▶ What this task involves
Read the data and repeat it in full, exactly.
Given records section start
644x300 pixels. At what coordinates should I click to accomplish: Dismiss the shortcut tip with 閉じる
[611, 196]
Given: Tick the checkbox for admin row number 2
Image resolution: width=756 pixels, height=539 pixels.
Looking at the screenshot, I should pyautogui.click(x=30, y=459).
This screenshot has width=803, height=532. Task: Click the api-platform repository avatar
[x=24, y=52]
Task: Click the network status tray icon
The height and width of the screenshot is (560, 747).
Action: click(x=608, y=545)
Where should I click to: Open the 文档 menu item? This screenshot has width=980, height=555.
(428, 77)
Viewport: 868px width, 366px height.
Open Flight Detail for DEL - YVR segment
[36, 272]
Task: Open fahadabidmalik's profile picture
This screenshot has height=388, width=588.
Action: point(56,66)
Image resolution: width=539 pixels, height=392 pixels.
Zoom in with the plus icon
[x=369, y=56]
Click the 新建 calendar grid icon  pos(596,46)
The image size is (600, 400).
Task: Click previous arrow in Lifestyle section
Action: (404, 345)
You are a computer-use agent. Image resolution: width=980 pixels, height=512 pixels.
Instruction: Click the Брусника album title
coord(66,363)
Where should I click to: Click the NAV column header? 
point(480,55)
Given records section end
▶ Task solution
644x300 pixels. At what coordinates should I click to accomplish: Dismiss the shortcut tip with 閉じる
[611, 196]
Given: Tick the checkbox for admin row number 2
Image resolution: width=756 pixels, height=539 pixels.
Looking at the screenshot, I should pyautogui.click(x=30, y=459).
This screenshot has width=803, height=532. Task: Click the api-platform repository avatar
[x=24, y=52]
Task: Click the network status tray icon
The height and width of the screenshot is (560, 747).
Action: click(x=608, y=545)
Where should I click to: Open the 文档 menu item? This screenshot has width=980, height=555.
(428, 77)
Viewport: 868px width, 366px height.
Open Flight Detail for DEL - YVR segment
[36, 272]
Task: Open fahadabidmalik's profile picture
This screenshot has height=388, width=588.
Action: point(56,66)
Image resolution: width=539 pixels, height=392 pixels.
Zoom in with the plus icon
[x=369, y=56]
Click the 新建 calendar grid icon  pos(596,46)
The image size is (600, 400).
Task: Click previous arrow in Lifestyle section
Action: (404, 345)
You are a computer-use agent. Image resolution: width=980 pixels, height=512 pixels.
Instruction: Click the Брусника album title
coord(66,363)
Where should I click to: Click the NAV column header? 
point(480,55)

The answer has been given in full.